July 18 (Bloomberg) -- Only US Airways Group Inc. can solve bankrupt American Airlines’ network deficiencies with a merger, Chief Executive Officer Doug Parker said, and his company’s interest in a deal isn’t infinite.
“US Airways is here now and ready to get this done, and there is no guarantee that will be the case forever,” Parker said in a speech today to the National Press Club in Washington. “We believe the time for action is now.”
US Airways has pressed for a merger since January with AMR Corp.’s American, a combination that would surpass United Continental Holdings Inc. as the world’s largest airline. The Tempe, Arizona-based carrier hasn’t made a formal offer because American still holds the exclusive right to propose a reorganization plan.
A merger needs to occur during American’s bankruptcy to avoid transaction expenses that would occur after emerging from court protection and to secure a “better environment” to work out fleet, facility and technology issues, Parker said.
US Airways, which failed in earlier bids to combine with Delta Air Lines Inc. and United Airlines, has lobbied American creditors to build support for a merger since securing tentative contract agreements with the Fort Worth, Texas-based carrier’s unions. US Airways said last week that it bought AMR debt to become an official creditor in the bankruptcy.
“The only opposition that seems to exist to this merger is senior management at American,” Parker said. He worked with American CEO Tom Horton earlier in his career and said the two remain friends. There is nothing personal in the takeover battle, Parker said.
US Airways fell 4.6 percent to $13.42 at the close in New York. The shares have more than doubled this year for the biggest gain in the 10-company Bloomberg U.S. Airlines Index.
American said on July 11 that it’s ready to consider mergers and other restructuring options, after determining what its potential revenue and costs would be if the airline remains independent. Horton originally said his preference was to evaluate combinations after leaving court protection.
“This will be a disciplined process guided by the facts and will not be influenced by baseless rhetoric,” Mike Trevino, an American spokesman, said today in a statement. “Our increasing strength positions us well to evaluate the full range of strategic options versus our reorganization plan.”

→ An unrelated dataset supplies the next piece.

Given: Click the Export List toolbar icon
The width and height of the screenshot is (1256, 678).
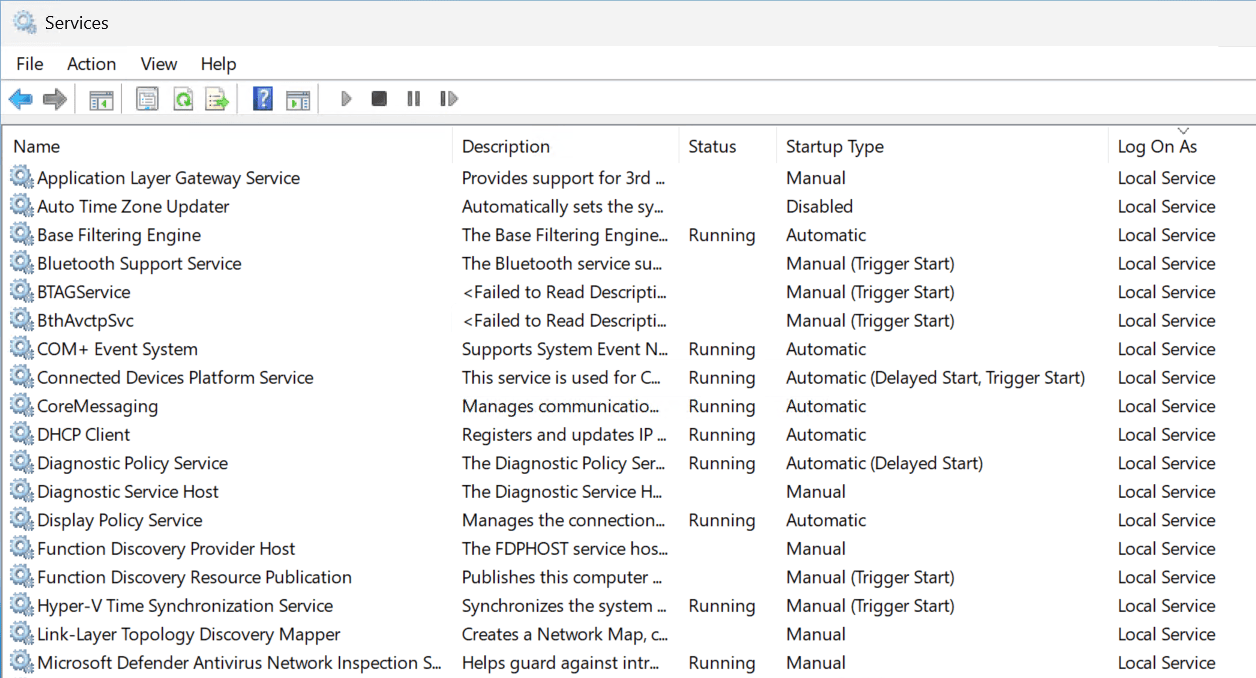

AMR today reported second-quarter profit of $95 million, excluding $336 million in bankruptcy restructuring costs, and record quarterly revenue of $6.45 billion.

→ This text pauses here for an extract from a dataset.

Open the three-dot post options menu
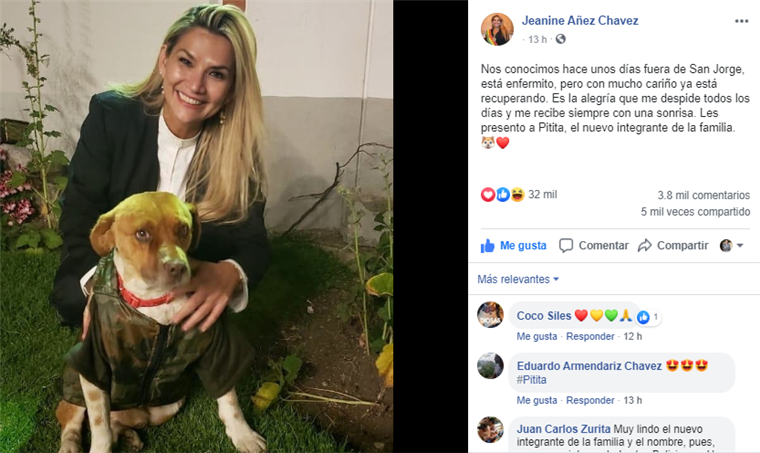Viewport: 760px width, 453px height. coord(741,21)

In a meeting with AMR’s bankruptcy creditors committee July 10, Horton named US Airways among five potential partners. The others are JetBlue Airways Corp., Alaska Airlines, Frontier Airlines and Virgin America Inc.
US Airways is supporting American’s request that U.S. Bankruptcy Judge Sean Lane extend to the end of the year the AMR unit’s exclusive right to file a reorganization plan.

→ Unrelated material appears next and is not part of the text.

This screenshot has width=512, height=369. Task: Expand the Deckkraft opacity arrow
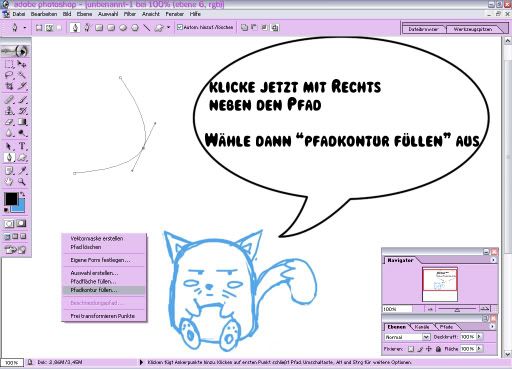click(479, 337)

Combining with American would save “thousands” of jobs and offer better compensation and long-term opportunities for workers of both companies, Parker said. Because their networks have little overlap, US Airways would maintain the current fleets and all existing hub cities, Parker said.
American is awaiting votes by its pilots and mechanics on contract concessions that would help cut annual labor costs by $1.25 billion. Baggage handlers and other airport ground workers already have approved agreements, and flight attendants have not reached a labor accord.
The unions’ agreements with US Airways, first disclosed in April, take effect only if a merger occurs.